Companion-Focused Saga

I might be starting a new saga soon, and am planning on focusing on companion characters. I'm trying to think of how to create a saga to support that, and would welcome any ideas here as I'm kinda drawing a blank.

My current preferred angle of attack is to play a Manor instead of a covenant. I'd have the manor's noble be one companion, but also have other companions scattered in the community in the manor, like one village's faerie-doctor, the parish priest, local hermit holy man, and so on. A nearby city/town could provide more urban characters, and perhaps a small group of advisers/retainers could fit in the manor itself for more esoteric characters (the blind seer, the scholar...).

Another option is to run a winter covenant, so that the magi are just not interested in anything and its up to the companions to run things. This also leaves room for later including young magi characters.

Any other, better, ideas?

Look into Pendragon. It is a game based on what you describe. if you prefer the Ars system you can readily convert the design idead of Pendragon into ArM :slight_smile:

For a "pure" ars magica saga, I would do the winter covenant thingy. There will be magic, but on a weird area and has more potential for including OoH related stuff :slight_smile: Going to participate in the faerie tournament to win vis (ordered to do that) would be a good expample. I like this approach

Cheers,

Xavi

I've had similar ideas for a saga.

I think the manor idea is a good one. Try to focus the characters around the manor, just like a standard saga focuses the characters around a covenant. Instead of the "companions" being just a scattered group of individuals, have them have specific roles within the manor... the lord or lady, a knight, a priest, the village reeve, etc.

I'd suggest running seasons just like a covenant, but the characters do not have all seasons free. I'd suggest Spring and Fall as "work seasons" with activities centered around planting and harvest. Winter is a "free season" for study/practice and Summer is a "free season" for adventuring.

Adventures can center on things like high politics, warfare, chasing bandits, tournements, hunts, pilgrimages, and local intrigues. And, it being Mythic Europe, any or all of those can have magical elements.

Edit: BTW, I recommend, if you don't have it or haven't looked at it recently, ArsM4 sourcebook Ordo Noblis as an excellent source of ideas for such a saga.

Another ideas? Ask your group. Or is this a tricky thread measuring the interest? :wink:

I think if you start this saga and later want to introduce magi put simply a magic aura somewhere nearby where strange things happen sometimes.

I like this set-up it has far more medieval feeling than the basic Arm has.
I really don't know which system is better knowing only ArM.

Well, a merchant house saga is the only one with a whole book to itself in 5th..

This has crossed my mind too - a good way to use the game system for a gaming group that is not excited about a herd of magi, or even to slowly introduce the system to work up to magi.

Several points for consideration -

You could have one NPC mage, solo, as the "patron" of the group. Each PC would have been attracted/recruited because of something they offered, but each are rarely called upon individually. If an "angel"* is needed, the magus/maga is perfect, as the PC's wouldn't know the actual extent of their abilities. (More magi are possible, but with some explanation for why they are both distant and not overly-demanding of the PC's time.) This "wizard" could be of any power or background, from a failed apprentice or hedgemage who is not significant enough for The Order to recruit, to a lone Hermetic Archmage of incomprehensible potential. (This could even be of a Realm other than Magical.)

····················

* **Directives**
A. Answer these questions about the forum thread on a companion-focused saga, one line each:
(i) In the first poster's manor plan, what would the manor's noble be?
(ii) Which game does Xavi recommend looking into?
(iii) Which two seasons are proposed as "work seasons"?
B. Pick up the forum thread on a companion-focused saga at the point where it stops, and continue it.

* **Given data**
····················

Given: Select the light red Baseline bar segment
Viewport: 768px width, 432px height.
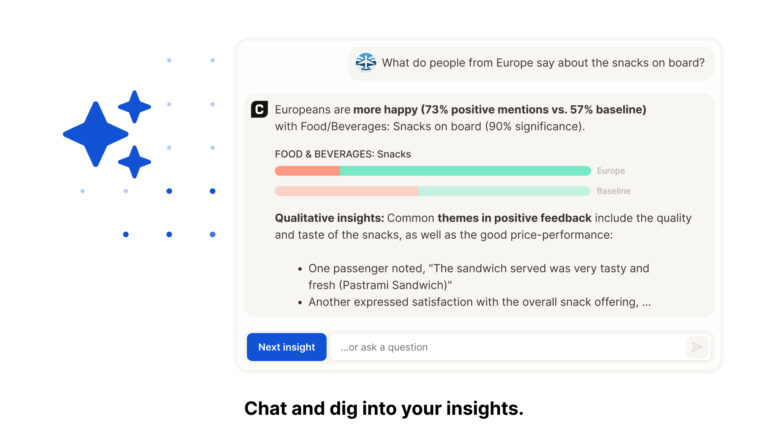Looking at the screenshot, I should pos(346,191).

····················

* **Answers for the exercise**
A.
(i) One of the companions.
(ii) Pendragon.
(iii) Spring and Fall.

B.
(* "angel" - a term in writing/scripting for a powerful character who usually stays offstage/offcamera, but who appears when "help" is required by the main characters. Often this takes the form of resources or key information, but can include anything that helps the plot up to a complete Deus ex Machina intervention such as a dramatic rescue or mysterious ability.)

Or, the NPC "in charge" could be a mundane who has connections to such - further removed and less expected when they show up.

You could have one PC be the default leader/authority - the lord/seneschal of the manor, the owner/manager of the merchant company, the autocrat of the library, whatever. (But the less independently capable, the more balanced the power focus). Also, that character would need a reason to go become involved, at whatever level your saga plotlines dictate (mundane characters can be the equiv of labrats too, potentially very dull.) Or, by having that "lord" be an NPC, you allow the players to be more self-determined.

The more "high fantasy" these institutions are, the easier it is to incorporate a wider range of character concepts, I would think. The higher the fantasy concepts for the central institution, the easier to tell a wide range of stories, tho' I don't know how your tastes run. Perhaps something that any PC mage would love to have as a contact - a library that pursues and collects arcane knowledge, perhaps a merchant who deals with covenants, buying and selling rare ingredients and magical dinguses, or (at the extreme) a private group of "exceptional mercenaries" who are known to be for hire for any mission impossible, for the right price.

:slight_smile: No, but it's a fine thought :slight_smile:

The other players are new to Ars Magica, part of the idea is to introduce them to the world without introducing them to the more-complex magic rules. So I don't want a system other than Ars - but I don't want a low-magic game, either. The other part of the idea is for the characters to use their wit and skills instead of powerful Hermetic magic to cope with all the fantastic elements of the setting, like fairy trickesters, demonic corruption, and so on.

LuciusT: I intend to use On The Respective Merits of Twilight and Gloaming from Ordo Nobilis, actually. As I'm rather fond of high-fantasy, I'm not sue how much I'll use the rest of it.

Another thought - and it sounds like you're on this already, but I'll toss it out for everyone.

Some SG's paint themselves into a bit of a corner by allowing "any and all" character concepts, and then trying to connect those dots into a saga. While this is always "possible", it's almost always easier to do exactly what YR7 is leaning towards - pre-defining the environment, at one level or another, and then asking for characters to fit.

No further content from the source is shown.